Un murmure de stupéfaction parcourut la foule, tandis que Stacy trembla d'effroi. Elle savait pourquoi l'Eglise était intervenue. Ils craignaient qu'elle ne sache pas tenir sa langue. Ils venaient l'éliminer. Et elle savait mieux que tous ici que la fuite était sa seule option. Combattre l'Eglise était inutile.

-L'Eglise compte reconquérir les Enfers, continua le blond. Ils ont renforcé les troupes des Administrateurs pour nous faire tomber. Face à cette menace, les trois autres grosses têtes de la pègre ont décidé de faire front commun pour récupérer Stacy Grimmsworth en échange de l'aide des Révolutionnaires. Ils ont déjà fait tomber notre bastion du 85e, où 12 de nos membres étaient stationnés. Dix de nos hommes sont également en infiltration dans les étages commerçants, ils ne sont sans doute pas encore repérés mais ils ne survivront pas longtemps.

Un silence tendu accueillit cette information. La jeune femme savait très bien ce que l'assistance pensait.
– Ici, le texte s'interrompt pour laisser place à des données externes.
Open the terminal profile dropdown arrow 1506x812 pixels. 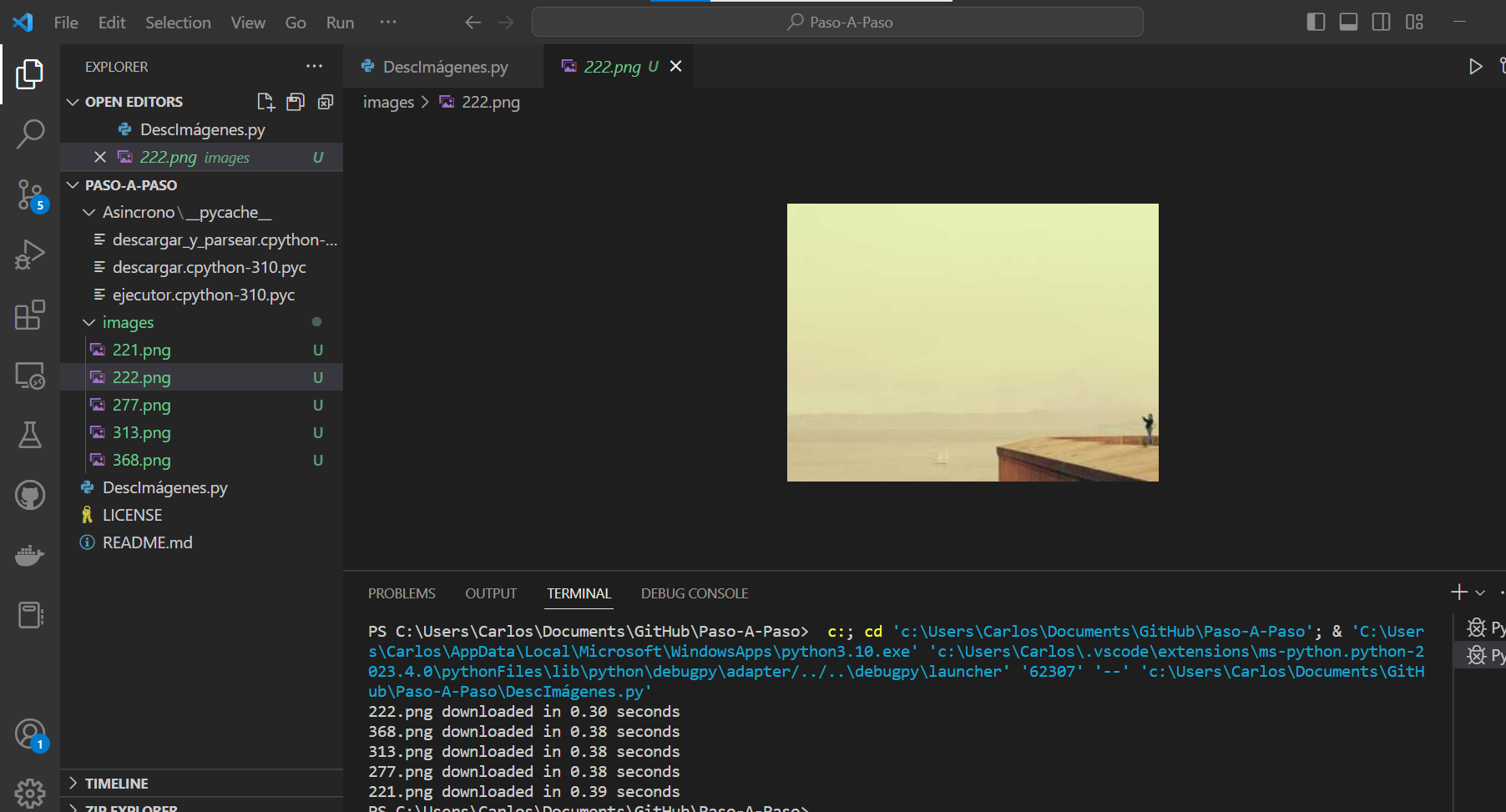tap(1481, 593)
Pour survivre, ils devraient la livrer. Elle n'hésiterait pas à combattre. Peut-être pourrait-elle en tuer un ou deux, avant de prendre la fuite dans la confusion.

-Bien entendu, j'ai refusé. Elle doit rester en notre possession tant que le raid n'est pas terminé. Si quelqu'un a quelque chose à y redire, qu'il s'avance.
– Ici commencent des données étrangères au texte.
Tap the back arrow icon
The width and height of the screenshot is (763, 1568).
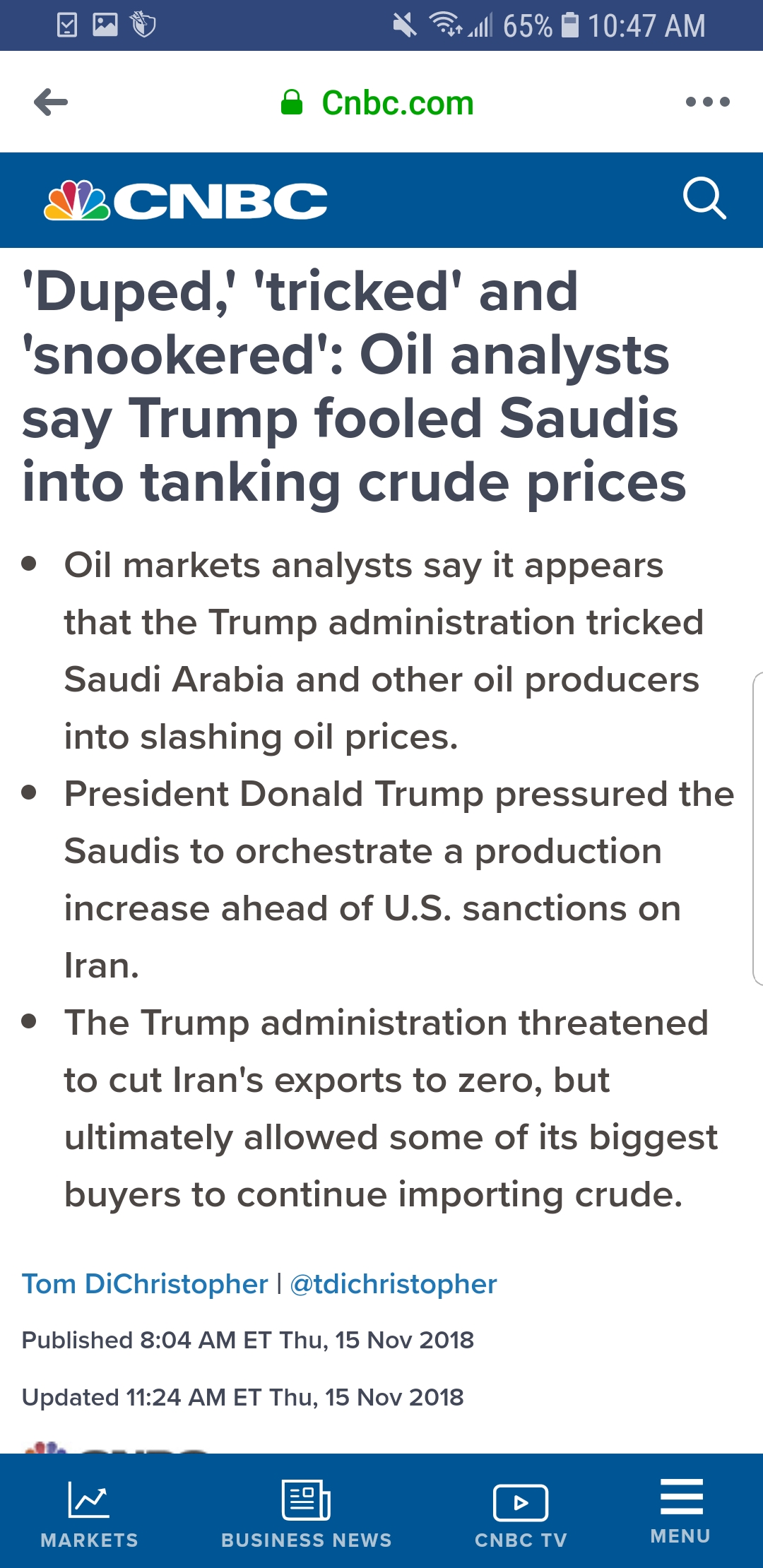[51, 102]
Silence. Certains se retenaient, d'autres acceptaient la décision du chef. Personne n'oserait le contredire de toute façon, et c'était tant mieux.

-Nous allons profiter du fait que les Modérateurs soient presque tous ici pour attaquer directement notre cible. Mais avant ça, on doit récupérer quelque chose aux usines. Je vais mener un commando d'élite là-bas. Leïla, Eric, Holdem, Benji, Stacy, vous venez avec moi. Jack, tu guideras le reste directement chez les nobles, on vous rejoindra en cours de route. Ne vous dévoilez pas, restez cachés.
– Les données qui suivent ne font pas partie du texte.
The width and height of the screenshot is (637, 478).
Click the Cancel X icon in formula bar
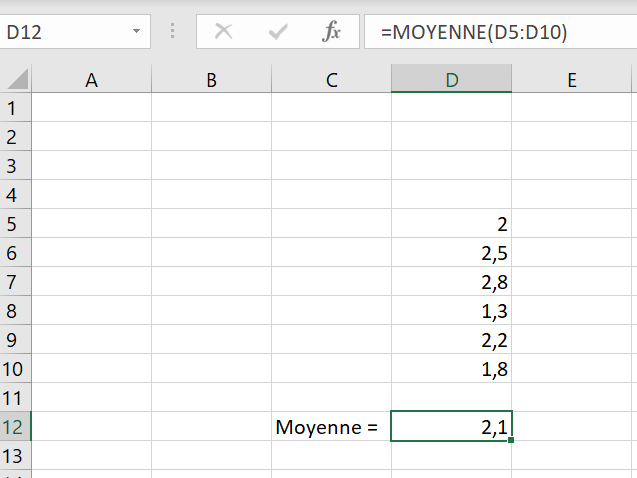[x=224, y=32]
Les dénommés hochèrent la tête et s'avancèrent, déjà prêts à partir.

-Eh boss, demanda soudain quelqu'un au milieux de la foule, pourquoi t'emmène la gosse avec toi ? Elle servirait à rien.

Un murmure d'assentiment parcourut l'assemblée. La jeune femme blêmit. Sitôt qu'Evan serait hors de portée, ils allaient la livrer. Elle en était certaine.

Avec son stoïcisme habituel, Evan la regarda droit dans les yeux. Elle distinguait à peine son visage, mais connaissait devinait parfaitement le regard froid, totalement dénoué d'émotion, qui lui était adressé.

-Il y a des chances pour que notre commando soit exterminé en cours de route. A ce moment-là, je ferai personnellement en sorte que ni l'Insaisissable, ni l'Eglise ne la récupèrent vivante.